Homemade pie pastry has many uses, both sweet and savory. It can be used in pot pies, quiches, fruit pies, and more. The key to good pie pastry is to keep the fat (in this case the butter and shortening) cold during the pastry-making process. Cold fat won’t fully incorporate into the flour mixture (you’ll have some visible pieces of fat in your dough), which will melt when the pastry is cooked, leaving small pockets in the dough — this is what makes pie pastry light and flaky. Anne Willan’s LaVarenne Pratique, an essential culinary reference book for both novice and expert cooks, shares this recipe for pie pastry.
To make a 10-inch shell
2 cups flour
1 teaspoon salt
2 teaspoons sugar (for sweet pies)
⅓ cup cold, unsalted butter
⅓ cup shortening or lard
1 egg yolk (optional)
¼ cup cold water (more if needed)
Sift the flour with the salt (and sugar if using) into a bowl. Add the butter and shortening to the flour and cut the fat into small pieces with a pastry cutter or two knives (using one in each hand).

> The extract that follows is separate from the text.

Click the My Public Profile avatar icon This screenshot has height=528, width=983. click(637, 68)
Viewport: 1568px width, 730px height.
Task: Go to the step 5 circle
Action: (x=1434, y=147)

Then, rub the pieces of butter and shortening with your fingertips until the mixture forms fine crumbs, lifting and crumbling to help aerate it. Be careful not to handle the butter and shortening too much though — you don’t want to warm or melt it.
Make a well in the center of the mixture; add the egg yolk (if using) and the water.
Mix quickly with a knife to form crumbs. If the crumbs are dry, mix in 1 to 2 tablespoons more water. Press the dough together with your fingers. It should be soft but not sticky.
Work the dough lightly with your hand for a few seconds to form a rough disc. Wrap it tightly in plastic wrap and chill in the refrigerator for 30 minutes or until it is firm.